**Problem details**
If a line below includes the string "chart", copy it.

/---

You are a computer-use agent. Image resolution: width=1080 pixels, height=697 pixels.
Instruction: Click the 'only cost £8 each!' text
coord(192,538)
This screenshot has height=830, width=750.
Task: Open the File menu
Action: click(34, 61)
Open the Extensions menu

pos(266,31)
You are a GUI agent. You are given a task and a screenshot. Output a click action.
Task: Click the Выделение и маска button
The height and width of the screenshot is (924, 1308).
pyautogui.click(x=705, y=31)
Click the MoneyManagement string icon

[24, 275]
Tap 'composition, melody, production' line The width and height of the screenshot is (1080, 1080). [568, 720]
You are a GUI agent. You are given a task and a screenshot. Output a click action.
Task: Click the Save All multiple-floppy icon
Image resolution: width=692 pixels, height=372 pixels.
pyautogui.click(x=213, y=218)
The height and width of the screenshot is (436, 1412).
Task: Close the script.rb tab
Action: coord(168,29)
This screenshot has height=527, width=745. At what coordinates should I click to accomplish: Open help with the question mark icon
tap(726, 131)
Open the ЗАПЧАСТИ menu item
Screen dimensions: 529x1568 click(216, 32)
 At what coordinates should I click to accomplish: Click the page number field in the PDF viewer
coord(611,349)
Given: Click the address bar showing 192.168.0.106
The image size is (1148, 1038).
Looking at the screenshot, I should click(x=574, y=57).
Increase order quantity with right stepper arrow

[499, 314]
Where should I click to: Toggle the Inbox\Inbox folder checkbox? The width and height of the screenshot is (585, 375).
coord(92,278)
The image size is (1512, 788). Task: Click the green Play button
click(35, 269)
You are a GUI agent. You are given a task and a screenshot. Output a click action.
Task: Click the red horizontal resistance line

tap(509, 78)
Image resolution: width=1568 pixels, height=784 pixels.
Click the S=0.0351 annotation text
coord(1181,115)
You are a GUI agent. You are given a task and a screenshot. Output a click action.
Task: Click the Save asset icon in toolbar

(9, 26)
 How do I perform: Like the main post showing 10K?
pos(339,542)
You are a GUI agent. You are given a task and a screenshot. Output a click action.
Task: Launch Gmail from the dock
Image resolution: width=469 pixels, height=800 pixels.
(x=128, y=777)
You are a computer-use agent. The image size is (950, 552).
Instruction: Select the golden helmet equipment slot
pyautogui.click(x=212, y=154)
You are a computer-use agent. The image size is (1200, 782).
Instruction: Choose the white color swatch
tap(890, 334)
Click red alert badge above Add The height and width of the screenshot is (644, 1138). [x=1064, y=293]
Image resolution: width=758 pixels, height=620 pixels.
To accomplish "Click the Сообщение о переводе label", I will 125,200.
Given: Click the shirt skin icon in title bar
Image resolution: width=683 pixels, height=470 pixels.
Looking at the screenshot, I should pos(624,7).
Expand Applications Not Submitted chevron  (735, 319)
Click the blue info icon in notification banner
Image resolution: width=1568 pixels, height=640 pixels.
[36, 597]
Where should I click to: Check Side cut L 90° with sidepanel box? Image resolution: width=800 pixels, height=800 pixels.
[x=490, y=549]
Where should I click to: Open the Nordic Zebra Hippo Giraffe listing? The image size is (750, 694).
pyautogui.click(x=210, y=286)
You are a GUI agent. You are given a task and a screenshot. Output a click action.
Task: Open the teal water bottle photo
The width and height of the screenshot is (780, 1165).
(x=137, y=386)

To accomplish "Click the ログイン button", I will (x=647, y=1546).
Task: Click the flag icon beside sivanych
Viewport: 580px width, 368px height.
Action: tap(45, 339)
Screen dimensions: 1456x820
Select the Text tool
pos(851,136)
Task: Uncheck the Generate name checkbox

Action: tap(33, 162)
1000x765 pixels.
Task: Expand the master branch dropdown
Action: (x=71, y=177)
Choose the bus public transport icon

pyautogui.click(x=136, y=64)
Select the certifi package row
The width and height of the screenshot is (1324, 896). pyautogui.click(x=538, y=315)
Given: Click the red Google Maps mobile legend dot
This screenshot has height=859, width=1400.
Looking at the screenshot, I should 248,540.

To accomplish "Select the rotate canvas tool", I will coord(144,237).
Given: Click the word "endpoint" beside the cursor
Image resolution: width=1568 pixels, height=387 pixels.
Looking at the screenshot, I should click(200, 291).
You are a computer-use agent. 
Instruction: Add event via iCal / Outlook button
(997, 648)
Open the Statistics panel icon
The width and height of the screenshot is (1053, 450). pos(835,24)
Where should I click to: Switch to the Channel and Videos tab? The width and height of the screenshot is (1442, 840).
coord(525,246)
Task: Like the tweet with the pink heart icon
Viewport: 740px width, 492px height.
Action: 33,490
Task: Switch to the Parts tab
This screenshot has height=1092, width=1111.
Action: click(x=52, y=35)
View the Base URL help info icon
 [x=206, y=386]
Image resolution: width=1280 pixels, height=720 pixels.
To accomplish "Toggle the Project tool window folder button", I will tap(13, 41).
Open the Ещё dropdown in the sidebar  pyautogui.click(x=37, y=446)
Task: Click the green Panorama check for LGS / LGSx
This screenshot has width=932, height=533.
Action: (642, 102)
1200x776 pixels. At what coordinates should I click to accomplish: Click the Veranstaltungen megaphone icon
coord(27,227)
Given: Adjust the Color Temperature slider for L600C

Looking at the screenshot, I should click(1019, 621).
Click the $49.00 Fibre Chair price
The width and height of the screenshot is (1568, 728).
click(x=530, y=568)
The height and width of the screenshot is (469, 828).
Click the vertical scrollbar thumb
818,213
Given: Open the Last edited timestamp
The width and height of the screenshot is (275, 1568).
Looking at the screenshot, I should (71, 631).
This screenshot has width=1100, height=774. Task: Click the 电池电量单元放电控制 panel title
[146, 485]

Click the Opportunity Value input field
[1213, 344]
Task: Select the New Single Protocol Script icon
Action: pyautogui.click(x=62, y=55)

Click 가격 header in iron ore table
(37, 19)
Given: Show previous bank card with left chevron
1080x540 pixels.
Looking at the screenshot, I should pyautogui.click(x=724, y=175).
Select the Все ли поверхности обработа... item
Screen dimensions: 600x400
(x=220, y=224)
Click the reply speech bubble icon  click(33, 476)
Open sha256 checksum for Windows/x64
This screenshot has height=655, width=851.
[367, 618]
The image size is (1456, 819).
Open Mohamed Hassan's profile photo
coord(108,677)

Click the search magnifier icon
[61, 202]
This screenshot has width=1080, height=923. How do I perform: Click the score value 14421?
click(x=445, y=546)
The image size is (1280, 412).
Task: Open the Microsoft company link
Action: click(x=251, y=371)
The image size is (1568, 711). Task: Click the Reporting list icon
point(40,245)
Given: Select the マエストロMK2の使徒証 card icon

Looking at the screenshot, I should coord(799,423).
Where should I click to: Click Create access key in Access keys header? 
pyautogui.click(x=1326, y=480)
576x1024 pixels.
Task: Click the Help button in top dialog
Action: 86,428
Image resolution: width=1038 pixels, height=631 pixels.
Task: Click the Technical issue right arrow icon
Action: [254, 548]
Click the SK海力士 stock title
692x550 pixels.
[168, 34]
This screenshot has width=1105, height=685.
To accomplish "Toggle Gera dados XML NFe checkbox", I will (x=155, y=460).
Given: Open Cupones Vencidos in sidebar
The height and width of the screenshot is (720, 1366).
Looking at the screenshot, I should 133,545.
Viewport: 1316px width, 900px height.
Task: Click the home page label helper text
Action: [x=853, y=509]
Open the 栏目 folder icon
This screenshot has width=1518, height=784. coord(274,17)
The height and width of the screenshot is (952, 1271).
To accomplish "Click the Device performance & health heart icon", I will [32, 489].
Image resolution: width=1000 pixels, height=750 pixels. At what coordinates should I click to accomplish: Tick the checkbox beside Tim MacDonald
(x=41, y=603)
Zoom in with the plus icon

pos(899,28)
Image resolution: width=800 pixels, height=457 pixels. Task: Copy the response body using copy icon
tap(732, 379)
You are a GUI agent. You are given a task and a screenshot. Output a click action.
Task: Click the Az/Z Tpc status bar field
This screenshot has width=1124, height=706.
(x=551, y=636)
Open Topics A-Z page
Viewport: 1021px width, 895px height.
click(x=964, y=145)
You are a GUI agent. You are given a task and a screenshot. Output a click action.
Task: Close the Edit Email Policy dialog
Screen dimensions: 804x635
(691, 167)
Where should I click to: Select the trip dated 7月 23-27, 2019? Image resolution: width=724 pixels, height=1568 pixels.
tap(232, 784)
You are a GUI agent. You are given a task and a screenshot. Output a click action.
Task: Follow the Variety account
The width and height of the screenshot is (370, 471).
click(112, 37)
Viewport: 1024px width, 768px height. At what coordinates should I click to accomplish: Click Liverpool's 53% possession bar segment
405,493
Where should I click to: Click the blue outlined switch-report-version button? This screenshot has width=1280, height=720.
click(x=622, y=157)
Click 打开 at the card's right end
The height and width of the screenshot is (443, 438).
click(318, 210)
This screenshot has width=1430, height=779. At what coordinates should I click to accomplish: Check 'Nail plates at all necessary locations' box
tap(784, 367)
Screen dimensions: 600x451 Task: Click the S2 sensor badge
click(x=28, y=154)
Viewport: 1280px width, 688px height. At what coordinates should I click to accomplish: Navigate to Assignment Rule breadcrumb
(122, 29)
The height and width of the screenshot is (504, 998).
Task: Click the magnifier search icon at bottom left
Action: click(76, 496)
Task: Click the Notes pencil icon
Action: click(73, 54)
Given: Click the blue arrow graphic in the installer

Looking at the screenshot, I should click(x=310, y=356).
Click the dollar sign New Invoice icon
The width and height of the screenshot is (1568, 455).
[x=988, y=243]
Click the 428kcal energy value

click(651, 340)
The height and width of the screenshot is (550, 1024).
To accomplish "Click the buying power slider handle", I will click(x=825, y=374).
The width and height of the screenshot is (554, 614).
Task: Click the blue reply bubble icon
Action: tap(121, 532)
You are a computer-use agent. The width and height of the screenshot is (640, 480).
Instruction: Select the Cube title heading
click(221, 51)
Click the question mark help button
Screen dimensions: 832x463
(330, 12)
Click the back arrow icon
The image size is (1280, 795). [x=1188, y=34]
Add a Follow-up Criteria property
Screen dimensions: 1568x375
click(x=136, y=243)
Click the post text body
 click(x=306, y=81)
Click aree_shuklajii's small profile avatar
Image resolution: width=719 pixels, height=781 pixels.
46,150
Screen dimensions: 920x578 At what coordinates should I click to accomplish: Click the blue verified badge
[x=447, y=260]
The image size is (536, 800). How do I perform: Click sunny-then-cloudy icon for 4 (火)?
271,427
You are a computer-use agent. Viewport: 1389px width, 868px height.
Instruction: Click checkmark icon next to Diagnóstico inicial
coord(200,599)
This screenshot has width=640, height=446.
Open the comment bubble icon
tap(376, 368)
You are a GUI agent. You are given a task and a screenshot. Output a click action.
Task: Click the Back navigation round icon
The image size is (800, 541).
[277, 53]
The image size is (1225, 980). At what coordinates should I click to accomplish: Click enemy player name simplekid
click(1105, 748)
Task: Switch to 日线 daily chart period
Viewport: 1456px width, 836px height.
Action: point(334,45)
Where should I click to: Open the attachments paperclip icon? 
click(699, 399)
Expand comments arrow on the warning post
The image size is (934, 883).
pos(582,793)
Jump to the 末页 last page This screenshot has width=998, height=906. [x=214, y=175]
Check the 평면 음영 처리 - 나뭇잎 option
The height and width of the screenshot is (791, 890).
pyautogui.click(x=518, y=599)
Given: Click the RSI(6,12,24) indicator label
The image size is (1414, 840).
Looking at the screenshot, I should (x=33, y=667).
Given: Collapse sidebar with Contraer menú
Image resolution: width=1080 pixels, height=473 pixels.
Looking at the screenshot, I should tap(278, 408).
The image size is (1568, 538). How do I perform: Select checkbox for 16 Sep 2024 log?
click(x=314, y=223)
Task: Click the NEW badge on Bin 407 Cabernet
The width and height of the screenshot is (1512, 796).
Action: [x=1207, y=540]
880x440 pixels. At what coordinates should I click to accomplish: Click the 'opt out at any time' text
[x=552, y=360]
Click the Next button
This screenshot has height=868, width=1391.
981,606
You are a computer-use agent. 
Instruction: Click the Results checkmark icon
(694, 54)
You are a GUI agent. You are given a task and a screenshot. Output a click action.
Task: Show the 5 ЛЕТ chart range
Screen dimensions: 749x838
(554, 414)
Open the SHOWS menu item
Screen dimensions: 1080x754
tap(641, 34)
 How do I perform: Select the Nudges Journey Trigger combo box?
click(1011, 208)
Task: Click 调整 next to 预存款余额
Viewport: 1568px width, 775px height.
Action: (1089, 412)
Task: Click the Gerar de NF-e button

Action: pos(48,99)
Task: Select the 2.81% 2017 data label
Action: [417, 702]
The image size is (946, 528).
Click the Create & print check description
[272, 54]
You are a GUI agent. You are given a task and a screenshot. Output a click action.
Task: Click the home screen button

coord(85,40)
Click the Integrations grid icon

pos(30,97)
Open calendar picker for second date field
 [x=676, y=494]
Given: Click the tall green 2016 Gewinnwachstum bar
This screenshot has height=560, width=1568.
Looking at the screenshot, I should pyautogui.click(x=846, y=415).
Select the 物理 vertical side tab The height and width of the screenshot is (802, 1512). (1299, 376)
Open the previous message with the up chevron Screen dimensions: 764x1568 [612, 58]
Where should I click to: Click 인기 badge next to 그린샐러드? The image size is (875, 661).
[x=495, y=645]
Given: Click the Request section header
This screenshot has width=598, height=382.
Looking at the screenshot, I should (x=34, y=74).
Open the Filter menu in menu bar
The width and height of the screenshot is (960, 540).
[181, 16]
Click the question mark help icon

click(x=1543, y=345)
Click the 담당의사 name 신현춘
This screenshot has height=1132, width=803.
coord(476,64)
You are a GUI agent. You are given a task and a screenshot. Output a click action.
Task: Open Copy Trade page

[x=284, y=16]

\---

**Reply**
Task: Switch to 日线 daily chart period
Task: Show the 5 ЛЕТ chart range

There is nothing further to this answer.